Student Team Creates Ai-Powered Seizure App

Spearheaded by Mukki Gill, Zor’s app will give patients and caregivers a way to track data surrounding epileptic seizures

A photograph taken over Mukki Gill of her working on her laptop.
Northeastern student Mukki Gill works on ZOR!, an epilepsy management app developed primarily by Northeastern students. Photo by Alyssa Stone/Northeastern University

Muskaan “Mukki” Gill knows how difficult it can be living with seizures. 

Her younger brother, Zor, has Dravet syndrome, a genetic disorder that causes random, frequent and prolonged seizures.

Seeing how this affected her brother’s life, Gill, a fifth-year mechanical engineering and history student at Northeastern University, decided to create a company — named after her brother — that will eventually build a device that can use biomarkers on a patient’s breath to predict when a seizure will strike.

After a co-op at the Sherman Center and receiving funding from Northeastern’s Women Who Empower initiative, she is now launching ZOR! with an app that will help patients and caretakers track their seizures.

Created with the help of 16 fellow students, a beta version of the app is expected to launch on Sept. 1. There is already a waitlist available to interested potential users.

“The main focus of the app is to standardize and centralize seizure management,” Gill says. “My mom puts all of my brother’s seizures and medication changes in a Notes app, and I realized that’s what everyone’s doing.
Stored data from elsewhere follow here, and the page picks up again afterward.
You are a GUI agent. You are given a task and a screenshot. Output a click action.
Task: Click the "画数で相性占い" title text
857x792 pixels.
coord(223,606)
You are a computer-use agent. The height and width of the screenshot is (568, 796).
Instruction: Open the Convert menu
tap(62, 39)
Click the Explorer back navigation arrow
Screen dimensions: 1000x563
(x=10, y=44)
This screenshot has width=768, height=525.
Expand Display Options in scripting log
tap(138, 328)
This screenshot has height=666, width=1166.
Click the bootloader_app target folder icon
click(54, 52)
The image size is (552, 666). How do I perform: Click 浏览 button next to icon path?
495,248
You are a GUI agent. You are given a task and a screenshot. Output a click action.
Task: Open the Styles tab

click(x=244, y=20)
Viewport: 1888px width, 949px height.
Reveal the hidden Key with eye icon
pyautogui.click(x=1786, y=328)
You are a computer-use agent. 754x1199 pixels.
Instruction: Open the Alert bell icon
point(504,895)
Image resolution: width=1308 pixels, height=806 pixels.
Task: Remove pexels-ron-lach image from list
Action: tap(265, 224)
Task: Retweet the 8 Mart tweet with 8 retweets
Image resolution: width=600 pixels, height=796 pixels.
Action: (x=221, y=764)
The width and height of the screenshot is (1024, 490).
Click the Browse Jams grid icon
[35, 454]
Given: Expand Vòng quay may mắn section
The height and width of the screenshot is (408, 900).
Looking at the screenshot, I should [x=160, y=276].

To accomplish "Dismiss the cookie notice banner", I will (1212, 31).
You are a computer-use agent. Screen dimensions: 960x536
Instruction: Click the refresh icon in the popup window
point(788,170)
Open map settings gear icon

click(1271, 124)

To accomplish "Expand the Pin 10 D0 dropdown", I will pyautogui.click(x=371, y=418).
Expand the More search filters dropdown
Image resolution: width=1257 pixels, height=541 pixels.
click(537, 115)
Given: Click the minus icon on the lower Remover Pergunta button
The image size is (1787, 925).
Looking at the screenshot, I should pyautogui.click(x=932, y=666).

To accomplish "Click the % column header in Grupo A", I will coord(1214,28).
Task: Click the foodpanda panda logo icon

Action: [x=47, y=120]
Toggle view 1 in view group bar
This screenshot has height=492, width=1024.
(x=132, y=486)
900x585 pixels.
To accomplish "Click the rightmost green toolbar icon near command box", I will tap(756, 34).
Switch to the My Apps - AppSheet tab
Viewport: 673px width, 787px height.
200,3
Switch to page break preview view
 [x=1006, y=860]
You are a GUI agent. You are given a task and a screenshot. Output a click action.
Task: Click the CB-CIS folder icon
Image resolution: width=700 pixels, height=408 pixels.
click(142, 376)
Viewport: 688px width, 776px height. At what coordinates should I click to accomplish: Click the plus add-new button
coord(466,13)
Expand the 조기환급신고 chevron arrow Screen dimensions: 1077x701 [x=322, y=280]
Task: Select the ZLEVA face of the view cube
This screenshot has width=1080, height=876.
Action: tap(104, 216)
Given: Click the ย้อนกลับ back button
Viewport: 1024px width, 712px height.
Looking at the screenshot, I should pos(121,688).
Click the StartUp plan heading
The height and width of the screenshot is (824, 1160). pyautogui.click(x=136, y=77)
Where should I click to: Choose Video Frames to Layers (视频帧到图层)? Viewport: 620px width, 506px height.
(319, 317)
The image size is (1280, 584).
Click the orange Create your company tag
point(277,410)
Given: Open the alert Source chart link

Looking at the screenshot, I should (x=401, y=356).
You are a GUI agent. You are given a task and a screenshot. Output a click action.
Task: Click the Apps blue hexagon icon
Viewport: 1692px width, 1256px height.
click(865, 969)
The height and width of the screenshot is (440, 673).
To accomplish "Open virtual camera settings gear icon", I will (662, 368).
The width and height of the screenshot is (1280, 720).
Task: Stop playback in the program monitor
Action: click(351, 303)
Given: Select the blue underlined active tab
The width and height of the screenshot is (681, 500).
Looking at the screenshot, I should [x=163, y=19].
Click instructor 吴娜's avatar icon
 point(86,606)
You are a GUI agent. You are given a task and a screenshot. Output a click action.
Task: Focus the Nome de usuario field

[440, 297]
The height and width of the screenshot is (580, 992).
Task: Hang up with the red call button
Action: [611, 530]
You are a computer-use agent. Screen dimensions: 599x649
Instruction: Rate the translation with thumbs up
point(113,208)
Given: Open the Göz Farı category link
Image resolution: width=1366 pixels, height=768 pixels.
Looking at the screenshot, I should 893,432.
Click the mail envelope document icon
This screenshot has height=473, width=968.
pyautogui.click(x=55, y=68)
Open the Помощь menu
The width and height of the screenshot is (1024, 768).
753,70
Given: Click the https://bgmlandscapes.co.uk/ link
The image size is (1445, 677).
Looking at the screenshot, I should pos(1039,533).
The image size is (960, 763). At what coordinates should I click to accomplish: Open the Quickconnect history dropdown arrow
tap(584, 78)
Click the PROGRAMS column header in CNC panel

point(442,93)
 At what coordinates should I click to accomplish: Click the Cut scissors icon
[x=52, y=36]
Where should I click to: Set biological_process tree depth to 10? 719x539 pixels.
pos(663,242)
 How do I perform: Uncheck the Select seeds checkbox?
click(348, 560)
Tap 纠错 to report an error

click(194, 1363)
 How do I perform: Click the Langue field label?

And we have access to so many kinds of data that correlate and resonate with patients, and there’s no way to connect them all. What the app does is it brings that all together.”

Mukki Gill sitting at a round white table working on her laptop, which is covered with an array of stickers.
Northeastern student Mukki Gill launched ZOR!, a company that aims to help people predict seizures. ZOR!’s first product, an app for epilepsy management, will launch on Sept. 1. Photo by Alyssa Stone/Northeastern University

Gil got the idea for the app last year while doing I-Corps, a program that helps turn research into commercial success. While doing various customer discoveries, she realized that there’s no standardized or centralized way to track epileptic seizures — and share that information with clinicians. 

Gil came up with the idea for a tracking app and worked with Northeastern mentors and Scout to create a website and app wireframes. She then brought together a team of fellow students, 10 of whom are now building an iOS app. A beta version will launch soon through Apple Health, and Gil hopes it will eventually work with other wearable health trackers too.

The app has a calendar where patients can input when seizures happen, what medications they’re on, when they do or don’t take those medications, and when those medications change. The app allows them to track these metrics and then gives personalized insights and charts on seizure activity. These can be exported and shared with clinicians.

Students working on Zor sought insight from Mass General Hospital and nonprofits such as the Dravet Syndrome Foundation and the Epilepsy Foundation of New England; they spoke with patients and caregivers to get insights on what would be helpful to include on the app. 

Matthew Garcia, a fourth-year electrical and computer engineering major, is working on AI aspects of the app, so it can look at the patient’s data and see where things have shifted, whether it be an uptick in sleep or heart rate.

“The main thing I’m focusing on is gathering insights from the present data and then anomaly detection from that,” he says. “There’s definitely been a lot of refinements within that sphere. But the key thing is focusing on (being) able to get an aggregate trend … then by getting deviations from some threshold, then we can find an anomaly there and then, based on this anomaly, give more important statistical information.”

The hope is to eventually be able to tell patients the conditions surrounding their seizures based on the data they’ve input, so they can see if there are any trends in when, where or how often they have them.

“The goal is that once we gather more data, then we can really make more robust predictions and hopefully get a risk level down the line,” he says. “ But right now, more about getting insights.”

Gill is also working with Laura Mesenero Medina, a recent international business graduate, to develop a Spanish version of the app to reach a global market.

“The global market is much less crowded than the U.S. market,” Gill says. “And that’s where the need is. Most people have phones at this point so this could really be utilized across the world.”

Gill has also not forgotten her original goal of making a device that can use biomarkers to predict seizures and is sponsoring a bioengineering capstone where six students will work to develop a nasal device that will monitor the breath data researchers need to analyze. Gill says they’re also looking for research partners that can help with funding.

“Our goal is to take that device and further utilize it in research purposes and exploration to validate this hypothesis further,” Gill says. “The app we’re developing now is going to serve as a platform between us and our users to build trust and community. Once that device is able to be regulated and given out to the users, they can integrate it into the app. We’re working toward having a more holistic predictive system for epileptic patients and their caregivers.”